As applications scale and content becomes more complex, the underlying infrastructure needs to evolve. Here is why we built Omni-Core, and the architectural decisions that shaped it.
The JavaScript Bottleneck
When building content-heavy applications—like documentation hubs, technical blogs, or data-science reports—developers rely on MDX to seamlessly mix Markdown with interactive components. However, traditional MDX parsers (like remark and rehype) are written entirely in JavaScript or TypeScript.
During the build process or at runtime, these parsers convert strings into massive Abstract Syntax Trees (ASTs). In JavaScript, this means allocating millions of tiny, interconnected objects in memory.
The V8 engine has to work overtime to traverse these structures, and the Garbage Collector (GC) inevitably kicks in. This causes massive CPU spikes, huge memory consumption, and severe delays in build times (especially in frameworks like Next.js or Vite).
The Rust Paradigm
To break this barrier, we had to step outside the Node.js ecosystem. We rewrote the core parsing and lexing engine from scratch in Rust.
Why Rust?
- Zero Garbage Collection: Memory is managed strictly at compile time. There are no unexpected GC pauses during parsing.
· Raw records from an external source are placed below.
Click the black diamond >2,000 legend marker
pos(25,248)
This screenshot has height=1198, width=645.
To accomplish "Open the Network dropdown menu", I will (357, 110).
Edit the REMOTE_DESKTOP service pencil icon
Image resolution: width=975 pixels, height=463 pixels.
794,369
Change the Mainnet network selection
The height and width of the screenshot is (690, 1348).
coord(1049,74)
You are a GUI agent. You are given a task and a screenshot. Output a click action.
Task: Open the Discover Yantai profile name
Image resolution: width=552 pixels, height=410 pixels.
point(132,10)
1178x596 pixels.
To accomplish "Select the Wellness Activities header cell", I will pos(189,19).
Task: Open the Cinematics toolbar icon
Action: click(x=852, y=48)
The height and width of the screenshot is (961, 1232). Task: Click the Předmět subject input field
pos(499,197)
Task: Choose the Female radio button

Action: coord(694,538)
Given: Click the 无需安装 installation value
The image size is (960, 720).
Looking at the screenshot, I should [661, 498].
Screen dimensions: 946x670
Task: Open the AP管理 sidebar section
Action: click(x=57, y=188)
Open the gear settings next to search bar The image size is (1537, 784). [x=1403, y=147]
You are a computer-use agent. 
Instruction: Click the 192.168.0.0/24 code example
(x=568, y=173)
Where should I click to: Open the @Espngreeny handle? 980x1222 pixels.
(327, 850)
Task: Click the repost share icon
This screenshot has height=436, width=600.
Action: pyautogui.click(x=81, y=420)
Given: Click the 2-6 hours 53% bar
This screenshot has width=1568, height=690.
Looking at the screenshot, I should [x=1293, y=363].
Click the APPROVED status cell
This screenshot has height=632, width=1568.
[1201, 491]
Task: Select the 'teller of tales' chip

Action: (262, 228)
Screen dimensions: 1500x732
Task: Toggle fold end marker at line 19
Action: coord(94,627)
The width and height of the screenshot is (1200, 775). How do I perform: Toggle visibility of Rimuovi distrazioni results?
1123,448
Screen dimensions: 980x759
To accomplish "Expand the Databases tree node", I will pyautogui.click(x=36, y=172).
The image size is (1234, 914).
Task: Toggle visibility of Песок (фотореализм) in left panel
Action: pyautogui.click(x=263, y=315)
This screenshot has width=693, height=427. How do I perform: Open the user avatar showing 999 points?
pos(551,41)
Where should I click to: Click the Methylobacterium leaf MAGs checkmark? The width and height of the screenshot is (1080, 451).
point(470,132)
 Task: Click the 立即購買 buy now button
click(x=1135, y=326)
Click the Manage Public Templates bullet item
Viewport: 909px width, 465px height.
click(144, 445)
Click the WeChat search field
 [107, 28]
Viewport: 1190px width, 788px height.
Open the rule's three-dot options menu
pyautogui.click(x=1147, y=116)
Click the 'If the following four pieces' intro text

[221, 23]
- Blazing Fast Lexing: Text streams are processed natively as raw byte arrays, manipulating memory directly without the overhead of JavaScript string encoding.
- Ultimate Portability: Rust compiles beautifully to native binaries (for Python/C++) and WebAssembly (for browsers and Edge runtimes).
The Language-Agnostic Vision
Solving the parsing speed was only step one. The real breakthrough of Omni-MDX is its universality.
Historically, MDX has been tightly coupled to the JavaScript and React ecosystem. But the modern web is diverse. What if a Data Scientist wants to parse MDX in Python to extract mathematical formulas? What if a desktop application built with PyQt needs to render custom UI components from a local .mdx file?
Instead of rewriting a different parser for every single language (which leads to fragmentation and feature disparity), Omni-Core acts as a single source of truth.
It parses the text, serializes the AST into our custom OCP Binary Protocol, and streams it to any high-level language (TypeScript, Python, C++) via zero-copy bindings. Omni-MDX is not just a faster parser; it is the bridge bringing the power of MDX to the entire software engineering ecosystem.